Parker stated that he was using the passing lane not because he was overtaking a north-bound vehicle, but because there was some ice and snow extending two to three feet on the hard surface from the right, or the eastern, side of the boulevard. The condition of the surface and the fact that Parker was deliberately driving near the center of the boulevard, imposed a duty upon him to exercise more than normal vigilance to observe the movement of south-bound vehicles. If he had. exercised such vigilance, he would have seen the lights of two south-bound vehicles approaching several hundred yards away; he would have seen the lights of the rear vehicle as it turned toward the center of the boulevard in ample time to have turned his vehicle to the right, for which movement he had ample unobstructed space.
There are some similarities and marked differences between the evidence in this case and the evidence in Smith v. Turner, 178 Va. 172, 16 S. E. (2d) 370, 136 A. L. R. 1251, cited in both briefs. The distinguishing features are obvious. There an administrator brought an action for wrongful death against Mrs. Smith, his decedent’s host, and against Mrs. Turner, the owners of the two cars involved in a head-on collision. The jury returned a verdict acquitting Mrs. Smith of gross negligence and Mrs. Turner of simple negligence, on which verdict the trial court entered judgment for defendants. On review by this court, the judgment was reversed and a new trial awarded the plaintiff against both defendants. The collision occurred in the daytime, about noon, on a highway 18 feet wide, which, at the point of the accident, was straight, about level, and devoid of other traffic, and where each driver’s view was unobstructed for a distance of several hundred yards. Notwithstanding this situation, there was a terrific collision between the two cars. The right front of one struck the right front of the other, indicating “that one or both of the cars had been driven on the wrong side of the road.” The exact point of collision was in dispute. The physical facts, as detailed by the witnesses, failed to settle this issue. The testimony of Mrs. Smith and her witnesses exonerated her from all negligence, simple as well as gross, and placed the entire responsibility for the collision upon the driver of the Turner car. The testimony of Mrs. Turner and her witnesses exonerated the driver of her car of all negligence and tended to prove that Mrs. Smith was guilty of gross, if not wanton negligence. It was held that there was no evidence to support the verdict acquitting both defendants of negligence. Mr.

### Aim 1
Please reproduce the entries verbatim, starting with the line containing "Belastingadvies (95, 2144)" and running through the last entry, with both ends included. Omit the pictures.

### Portion of a data file
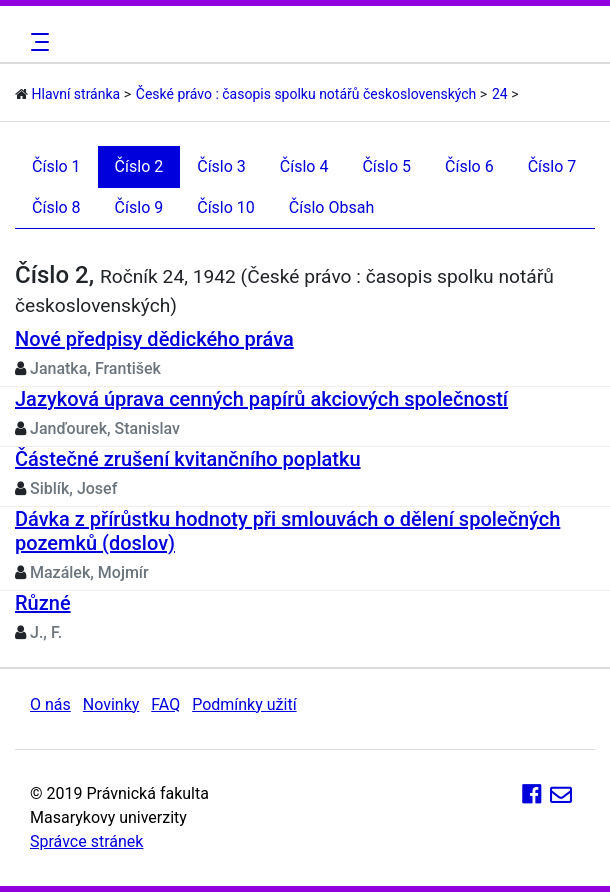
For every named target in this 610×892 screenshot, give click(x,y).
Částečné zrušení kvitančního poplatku (188, 459)
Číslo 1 (56, 166)
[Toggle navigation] (37, 42)
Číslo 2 (139, 166)
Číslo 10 (226, 207)
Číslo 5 (386, 166)
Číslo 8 (56, 207)
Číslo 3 (221, 166)
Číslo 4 (304, 166)
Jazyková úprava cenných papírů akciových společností (261, 399)
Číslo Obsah (331, 207)
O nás (50, 704)
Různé (43, 603)
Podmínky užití (244, 704)
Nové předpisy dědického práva (154, 339)
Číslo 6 (469, 166)
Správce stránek (86, 841)
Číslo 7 (552, 166)
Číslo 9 (139, 207)
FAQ (165, 704)
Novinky (111, 704)
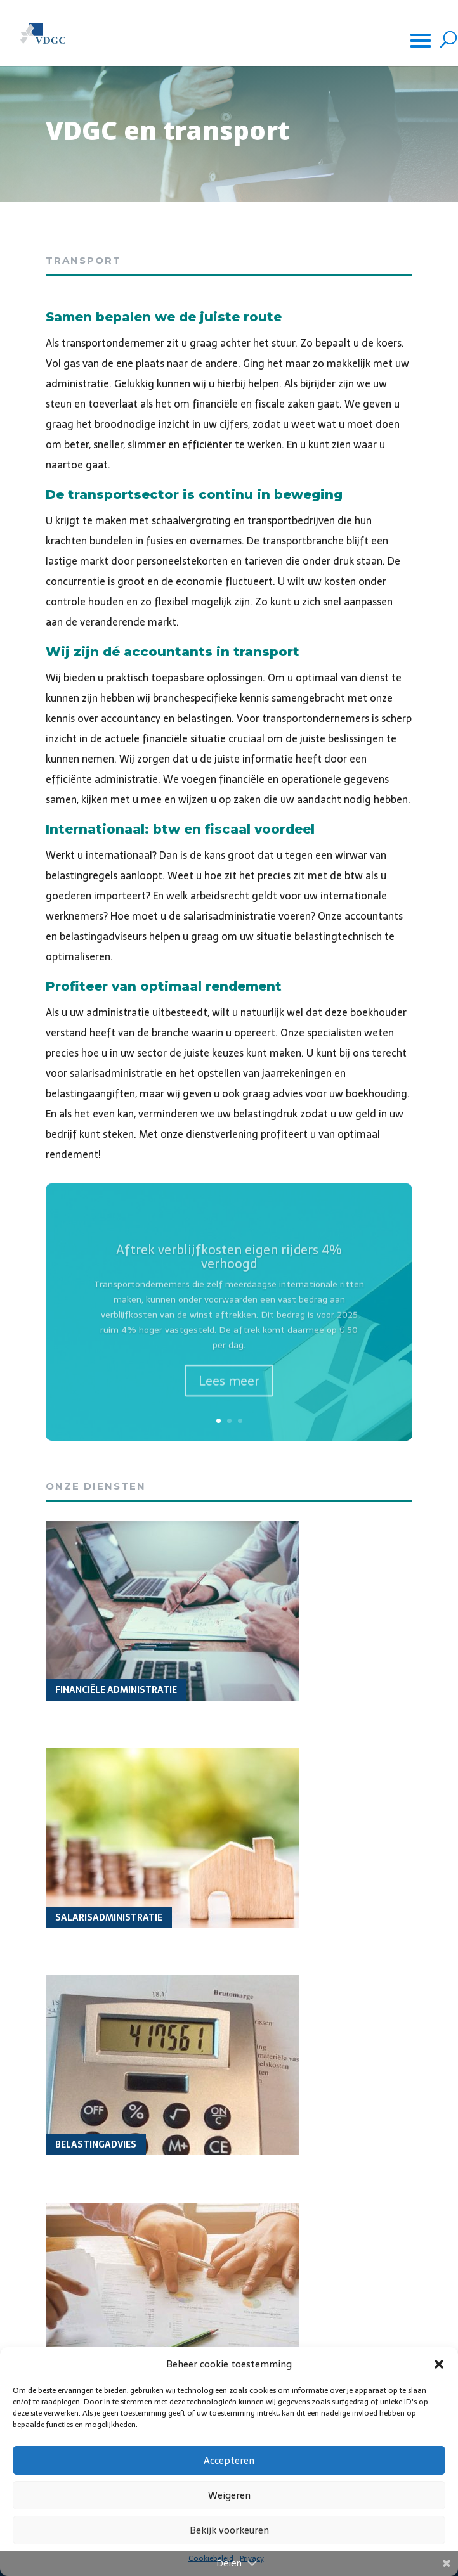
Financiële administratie (116, 1690)
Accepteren (229, 2460)
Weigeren (229, 2495)
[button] (439, 2364)
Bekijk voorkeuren (229, 2530)
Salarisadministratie (108, 1917)
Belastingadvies (95, 2144)
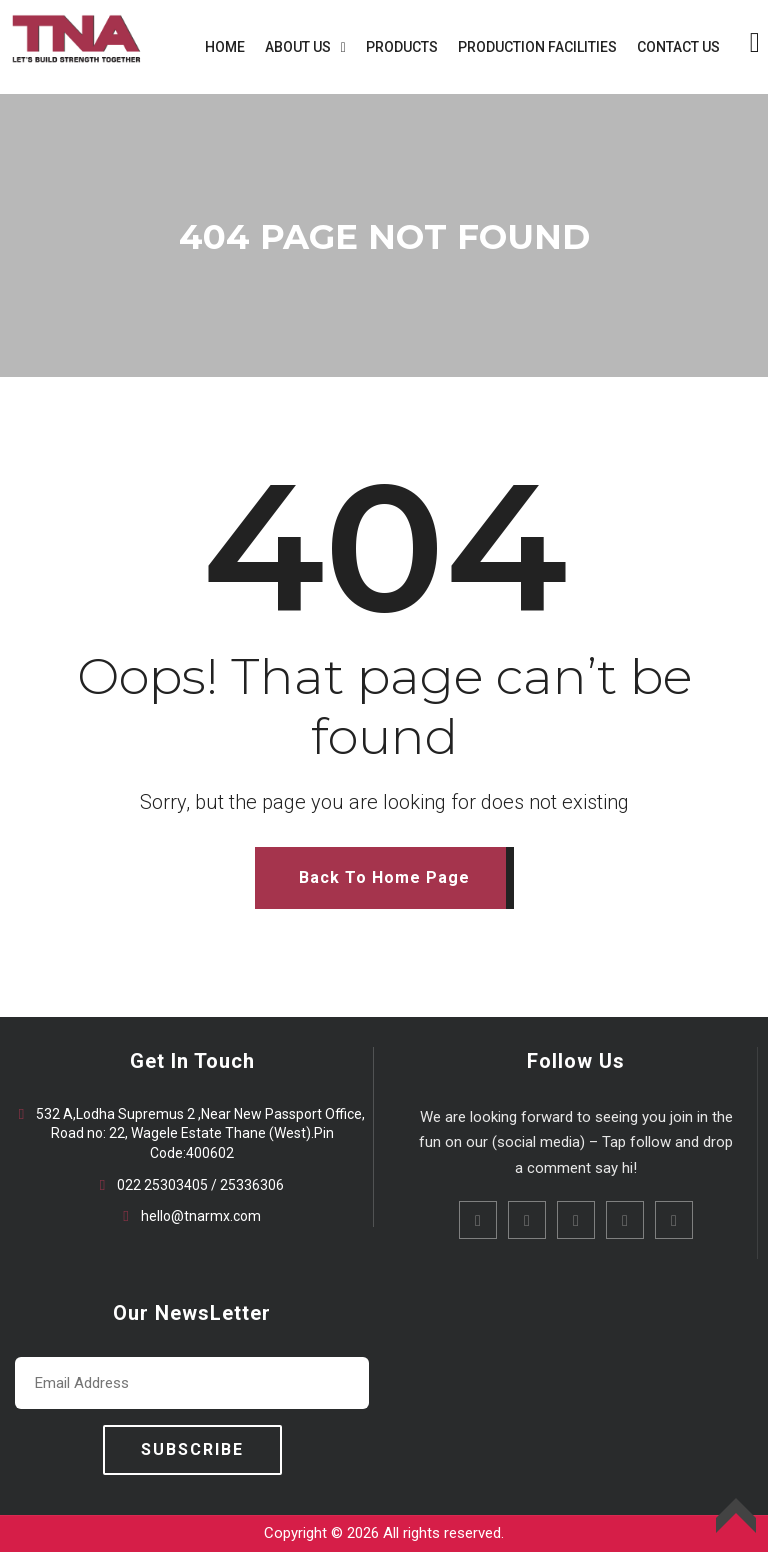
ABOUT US (298, 47)
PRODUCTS (402, 47)
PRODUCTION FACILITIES (537, 47)
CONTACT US (678, 47)
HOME (225, 47)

### Aim 2
Carry on the court opinion about the boulevard collision from the point where it stops.

### Exercise answer 1
Belastingadvies (95, 2144)
ABOUT US (298, 47)
PRODUCTS (402, 47)
PRODUCTION FACILITIES (537, 47)
CONTACT US (678, 47)
HOME (225, 47)

### Exercise answer 2
“Manifestly these two conflicting stories cannot be reconciled or compromised. Under neither aspect of the case should there have been a verdict which excused both of the defendants. While the jury is the judge of disputed facts, its verdict must be predicated on the evidence adduced before it.
“To accept the Turner version of the accident is to acquit the driver of that car of fault and to convict Mrs. Smith of gross negligence, not simple or ordinary negligence. To absolve Mrs. Smith from liability is to say that the accident was due to the negligence of the driver of the Turner car. Plainly we. think under the evidence before us the plaintiff was entitled to recover of one of the defendants, if not of both.”
In discussing the question of gross negligence, it was stated:
“Whether the conduct of an automobile driver under given circumstances constitutes gross negligence is generally a question of fact for the jury. But where fair-minded men cannot differ as to the conclusion, it becomes a question of law for the court. Cases in which we have so held are collected by Mr. Justice Holt in Carroll v. Miller, 175 Va. 388, 9 S. E. (2d) 322.”
■ [6] The dividing line between simple and gross negligence cannot be defined with sufficient accuracy to be applicable to all cases. Gross negligence “does not possess the exactness of mathematical demonstration.” Altman v. Aronson, 231 Mass. 588, 121 N. E. 505, 4 A. L. R. 1185; Thornhill v. Thornhill, 172 Va. 553, 2 S. E. (2d) 318.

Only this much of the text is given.